Among the entries below, which lines run from the line with "Materials & Care (94, 1267)" through the line with "0964 21 08 90 (623, 501)"? Retype those, both ends included, exactly and without pictures.
[AVAILABLE DATA — start]
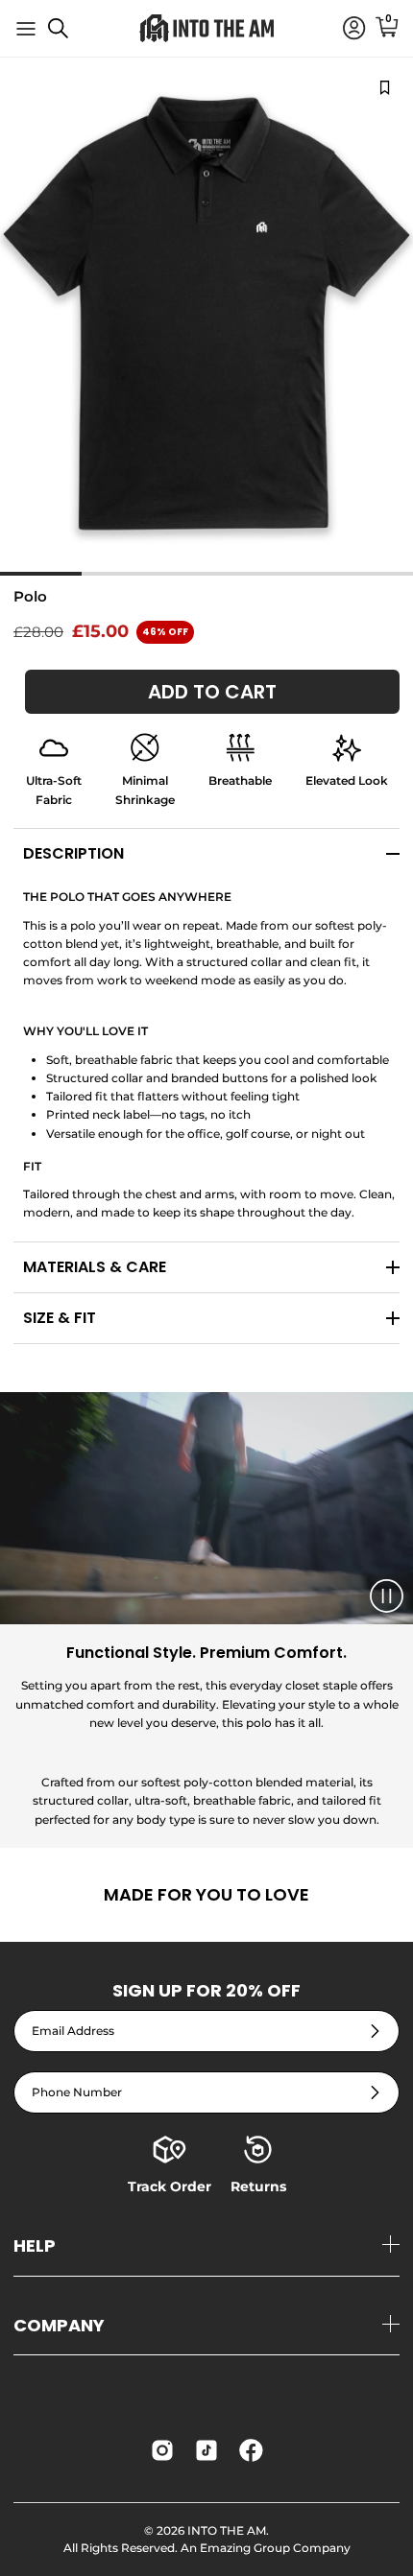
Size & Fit (59, 1318)
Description (73, 853)
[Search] (68, 35)
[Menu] (26, 29)
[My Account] (345, 29)
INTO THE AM (226, 2530)
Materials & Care (94, 1267)
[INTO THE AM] (206, 28)
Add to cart (212, 691)
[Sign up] (375, 2031)
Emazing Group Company (275, 2548)
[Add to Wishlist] (384, 86)
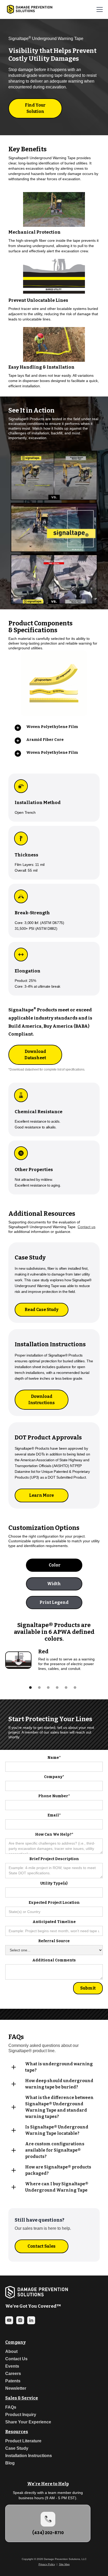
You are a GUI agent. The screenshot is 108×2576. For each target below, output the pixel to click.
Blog (10, 2463)
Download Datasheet (35, 1054)
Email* (54, 1815)
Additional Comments (54, 1960)
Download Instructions (41, 1399)
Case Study (16, 2448)
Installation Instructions (28, 2455)
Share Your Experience (28, 2422)
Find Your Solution (35, 108)
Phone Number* (54, 1796)
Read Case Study (41, 1309)
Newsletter (15, 2388)
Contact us (86, 1227)
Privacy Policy (47, 2564)
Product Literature (23, 2441)
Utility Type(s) (54, 1883)
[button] (98, 9)
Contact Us (16, 2359)
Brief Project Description (54, 1859)
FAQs (10, 2407)
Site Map (64, 2564)
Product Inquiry (20, 2414)
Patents (12, 2381)
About (11, 2351)
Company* (54, 1777)
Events (12, 2366)
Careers (13, 2373)
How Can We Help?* (54, 1834)
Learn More (41, 1495)
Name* (54, 1757)
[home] (28, 9)
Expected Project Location (54, 1902)
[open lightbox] (54, 277)
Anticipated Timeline (54, 1922)
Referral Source (54, 1941)
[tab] (54, 1565)
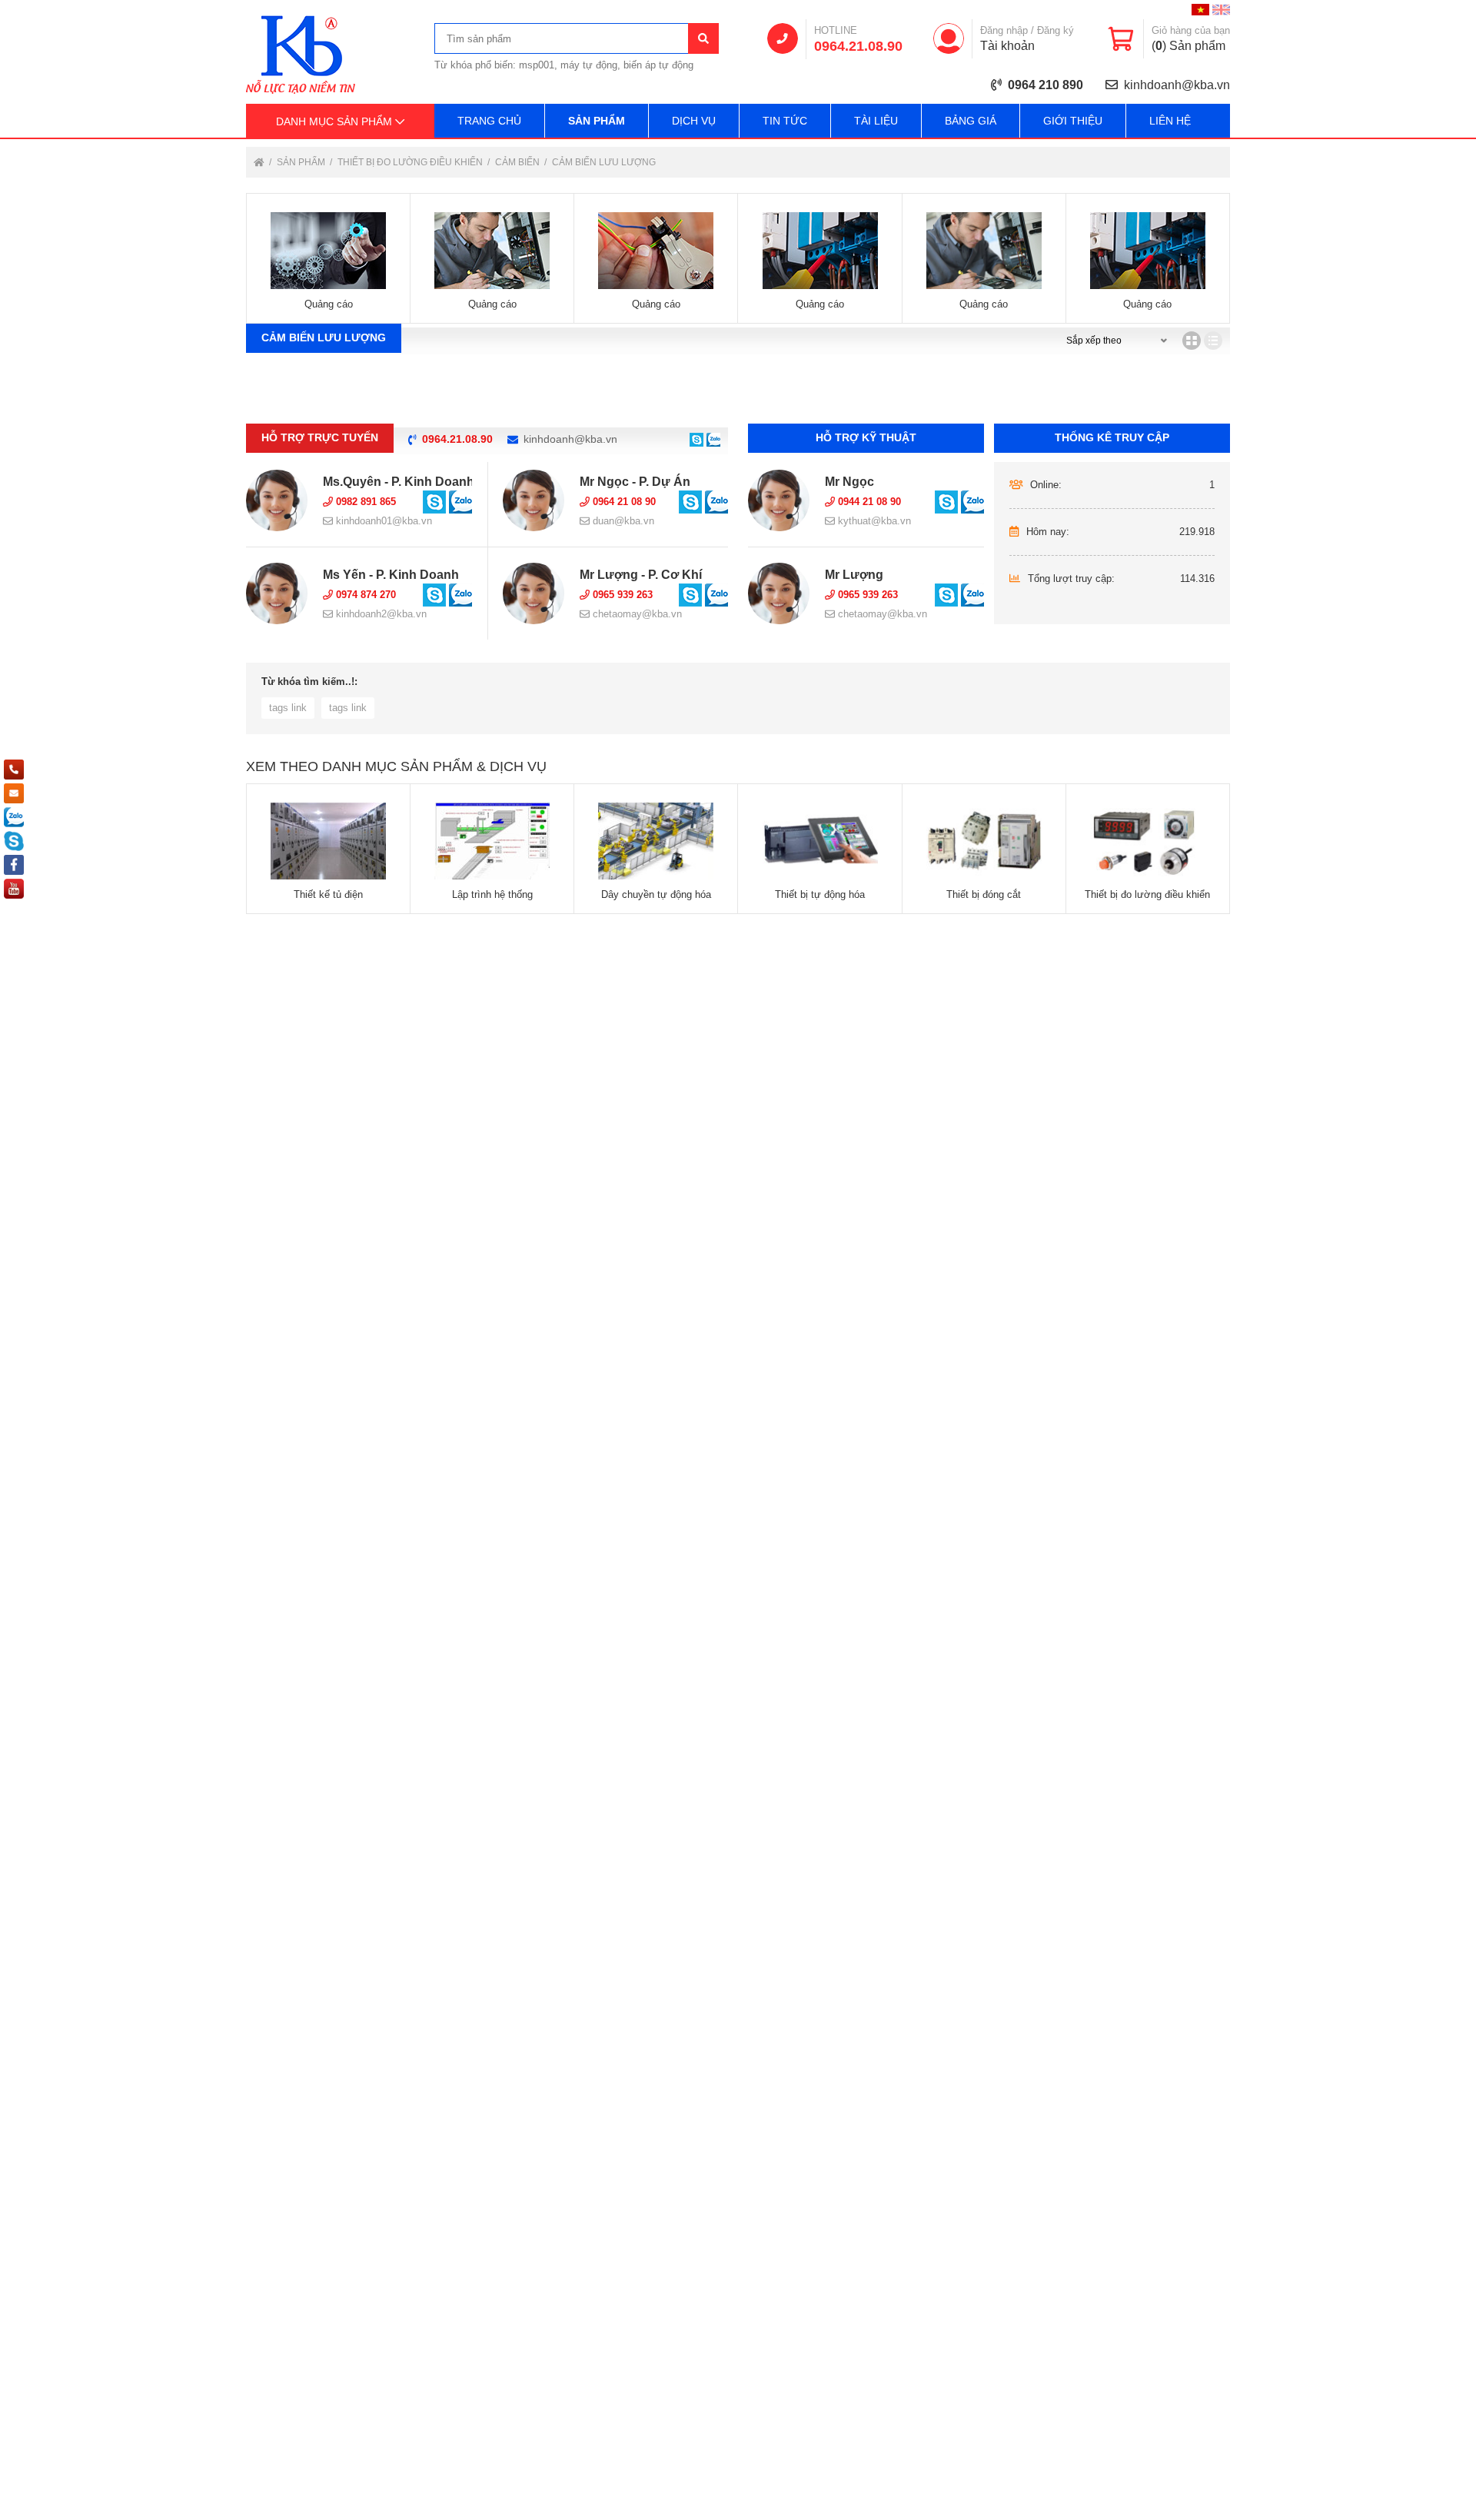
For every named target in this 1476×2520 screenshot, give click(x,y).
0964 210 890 (1045, 84)
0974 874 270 (364, 594)
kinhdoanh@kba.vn (1177, 84)
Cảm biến (518, 162)
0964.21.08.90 (858, 46)
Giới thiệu (1072, 121)
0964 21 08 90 (623, 501)
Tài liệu (876, 121)
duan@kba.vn (622, 521)
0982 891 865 (364, 501)
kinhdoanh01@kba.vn (382, 521)
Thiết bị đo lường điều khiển (411, 162)
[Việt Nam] (1200, 9)
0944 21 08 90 (868, 501)
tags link (288, 707)
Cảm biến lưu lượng (604, 162)
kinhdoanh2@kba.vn (380, 614)
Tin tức (785, 121)
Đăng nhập (1004, 30)
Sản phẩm (596, 121)
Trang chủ (489, 121)
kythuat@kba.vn (873, 521)
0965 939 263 (621, 594)
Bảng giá (970, 121)
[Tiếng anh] (1221, 9)
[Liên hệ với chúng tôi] (696, 439)
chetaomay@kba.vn (636, 614)
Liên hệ (1170, 121)
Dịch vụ (694, 121)
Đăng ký (1055, 30)
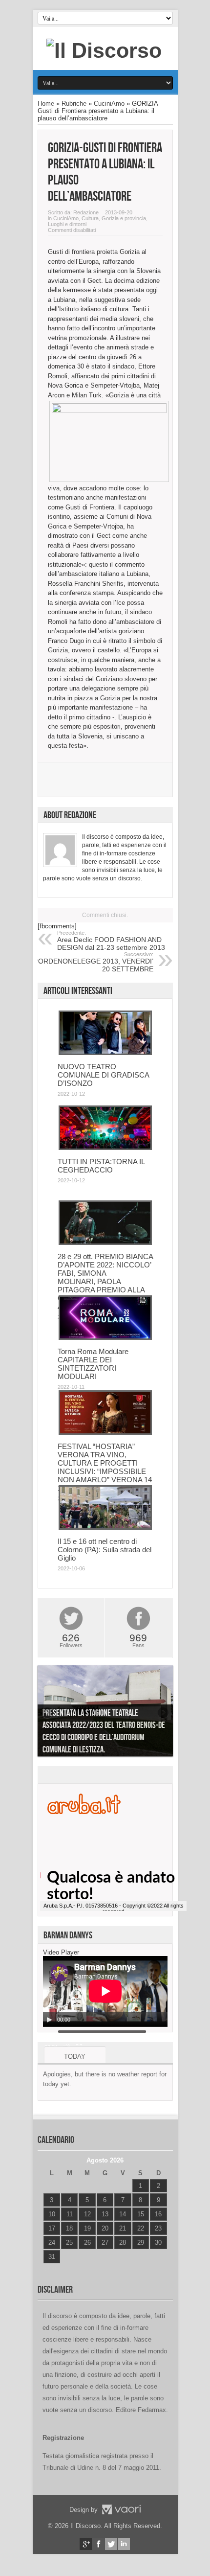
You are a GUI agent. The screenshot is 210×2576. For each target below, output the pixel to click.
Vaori (121, 2509)
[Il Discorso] (104, 50)
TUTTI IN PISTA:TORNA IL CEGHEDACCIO (101, 1165)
[AVAILABLE DATA — finish]
# COMPLETED EXERCISE
Materials & Care (94, 1267)
[INTO THE AM] (206, 28)
Add to cart (212, 691)
[Sign up] (375, 2031)
Emazing Group Company (275, 2548)
[Add to Wishlist] (384, 86)
You are a GUI agent. The screenshot is 108×2576. For each target below, output the pixel to click.
Blog (10, 2463)
Download Datasheet (35, 1054)
Email* (54, 1815)
Additional Comments (54, 1960)
Download Instructions (41, 1399)
Case Study (16, 2448)
Installation Instructions (28, 2455)
Share Your Experience (28, 2422)
Find Your Solution (35, 108)
Phone Number* (54, 1796)
Read Case Study (41, 1309)
Newsletter (15, 2388)
Contact us (86, 1227)
Privacy Policy (47, 2564)
Product Literature (23, 2441)
Utility Type(s) (54, 1883)
[button] (98, 9)
Contact Us (16, 2359)
Brief Project Description (54, 1859)
FAQs (10, 2407)
Site Map (64, 2564)
Product Inquiry (20, 2414)
Patents (12, 2381)
About (11, 2351)
Company* (54, 1777)
Events (12, 2366)
Careers (13, 2373)
How Can We Help?* (54, 1834)
Learn More (41, 1495)
Name* (54, 1757)
[home] (28, 9)
Expected Project Location (54, 1902)
[open lightbox] (54, 277)
Anticipated Timeline (54, 1922)
Referral Source (54, 1941)
[tab] (54, 1565)
For every named target in this 1476×2520 screenshot, give click(x,y).
0964 210 890 (1045, 84)
0974 874 270 (364, 594)
kinhdoanh@kba.vn (1177, 84)
Cảm biến (518, 162)
0964.21.08.90 (858, 46)
Giới thiệu (1072, 121)
0964 21 08 90 (623, 501)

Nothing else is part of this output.